Copy word for word, please, the lines of the entries below running from the one containing "Instruction: Open Chrome" to the one containing "Screen dimensions: 952x1270", both ends included.

— Material for the task —
────────
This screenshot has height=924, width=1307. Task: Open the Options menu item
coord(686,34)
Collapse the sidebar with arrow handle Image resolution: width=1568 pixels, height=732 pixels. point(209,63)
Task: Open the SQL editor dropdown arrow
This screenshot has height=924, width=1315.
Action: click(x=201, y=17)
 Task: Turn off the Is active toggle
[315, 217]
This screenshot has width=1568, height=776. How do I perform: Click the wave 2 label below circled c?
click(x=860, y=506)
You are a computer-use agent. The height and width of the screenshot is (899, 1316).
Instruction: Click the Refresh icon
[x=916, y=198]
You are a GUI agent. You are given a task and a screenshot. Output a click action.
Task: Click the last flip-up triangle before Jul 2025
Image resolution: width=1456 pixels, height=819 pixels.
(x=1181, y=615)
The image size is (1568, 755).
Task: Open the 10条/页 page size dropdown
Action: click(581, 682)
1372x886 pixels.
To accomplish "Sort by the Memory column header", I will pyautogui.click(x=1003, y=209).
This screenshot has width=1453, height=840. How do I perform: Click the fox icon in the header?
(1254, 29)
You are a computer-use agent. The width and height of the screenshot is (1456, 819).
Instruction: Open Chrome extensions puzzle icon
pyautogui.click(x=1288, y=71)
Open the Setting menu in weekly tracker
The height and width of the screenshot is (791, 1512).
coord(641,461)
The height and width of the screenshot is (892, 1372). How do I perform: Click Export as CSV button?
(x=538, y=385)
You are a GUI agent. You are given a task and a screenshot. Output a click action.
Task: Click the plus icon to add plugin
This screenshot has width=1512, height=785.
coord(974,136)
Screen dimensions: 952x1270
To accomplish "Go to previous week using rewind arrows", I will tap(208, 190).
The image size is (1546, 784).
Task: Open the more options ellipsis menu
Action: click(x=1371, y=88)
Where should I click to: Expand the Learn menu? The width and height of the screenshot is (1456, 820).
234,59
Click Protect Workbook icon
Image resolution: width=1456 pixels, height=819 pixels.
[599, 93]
────────
— Solution to this exercise —
Instruction: Open Chrome extensions puzzle icon
pyautogui.click(x=1288, y=71)
Open the Setting menu in weekly tracker
The height and width of the screenshot is (791, 1512).
coord(641,461)
The height and width of the screenshot is (892, 1372). How do I perform: Click Export as CSV button?
(x=538, y=385)
You are a GUI agent. You are given a task and a screenshot. Output a click action.
Task: Click the plus icon to add plugin
This screenshot has width=1512, height=785.
coord(974,136)
Screen dimensions: 952x1270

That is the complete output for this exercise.